Now I’m reading The System of the World, and Daniel is back on center stage (and back in London), and although there have been some instances of “Please don’t give me turn-by-turn directions for walking from the Tower Bridge to some back alley a mile away, because I really, really don’t care,” for the most part the story has been nipping along nicely, and I can’t wait to get to the parts about longitude! (There — I’ve exposed my inner geek.)
What I think is so brilliant about these books is the scope and scale. (Puritans! “The Pretender”! Pirates!) The best historic novels always have that — they tend toward vastness — but Stephenson has, I think, exceeded all previous parameters. Jack has sailed around the world, for heaven’s sake! (Well, for Eliza’s sake, really.) He experienced the Spanish Inquisition in Mexico! He anchored off the shores of Japan! Frequently seen characters include not only Louis XIV and William of Orange but also Leibniz and Isaac Newton — and both of them are frequently prominent in the story!
I know I’m going to need to reread Stephenson’s Cryptonomicon (1999) after this is all over. I loved that book so much, I recommended it to everyone — but now I find it hard to remember. (It has been 10 years since I read it.) There was the undersea cable, of course. Deep sea diving. Rather too much detail about gutta-percha, as I recall. Bletchley Park. And Shaftoes. Of course, there were Shaftoes in it. Heh.

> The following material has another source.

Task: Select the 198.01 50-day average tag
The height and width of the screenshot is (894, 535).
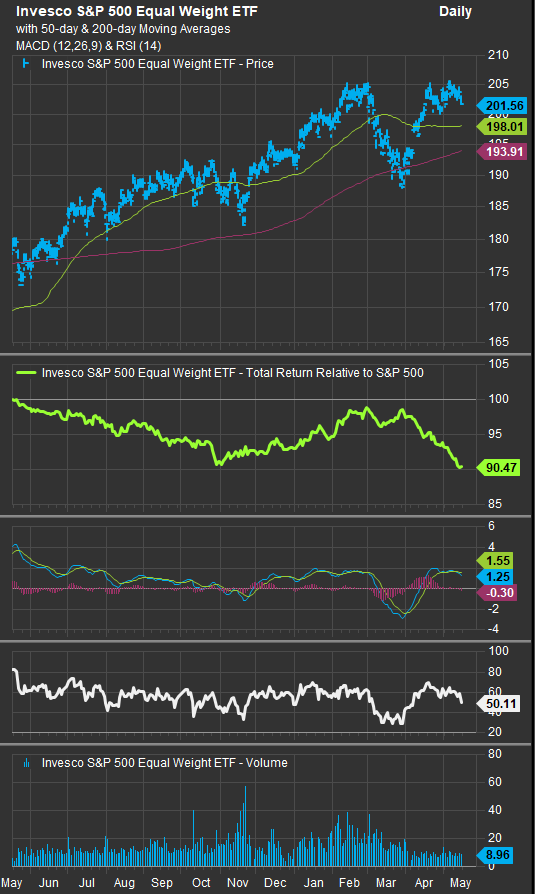Action: coord(501,126)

Alchemy. In the third book, we are coming back to that, and again I am wondering (as I did while reading Quicksilver) — has Neal Stephenson read John Crowley’s AEgypt (Ægypt) tetralogy? Has John Crowley read The Baroque Cycle? They should — they both should! Although Crowley doesn’t care about the technology (clocks, gunpowder, logic engines), his deep interest in alchemy and the whole wild ride of Giordano Bruno in his masterpiece seem (to me, at least) terribly complementary to Stephenson’s magnum opus. Although Crowley’s folks are running around in a Europe 100 years prior to Stephenson’s, and Crowley is a more literary writer than Stephenson, and Crowley cares not a bit about a system of economics (but he cares a great deal about magic), nevertheless I sense a kinship between the two authors. I really do.
But would geeks — technology geeks — enjoy Crowley? I don’t know. He tends more to fantasy (although not the kind with dragons), yet I wouldn’t feel too uncomfortable calling AEgypt speculative fiction. And when I look at Bruno and John Dee and Edward Kelley (and even Emperor Rudolf II in Prague), I see them as the direct ancestors of Leibniz and Isaac Newton — and certainly Enoch Root.
Crowley and Stephenson are two of my favorite writers. It’s fun to think of them as mutual admirers.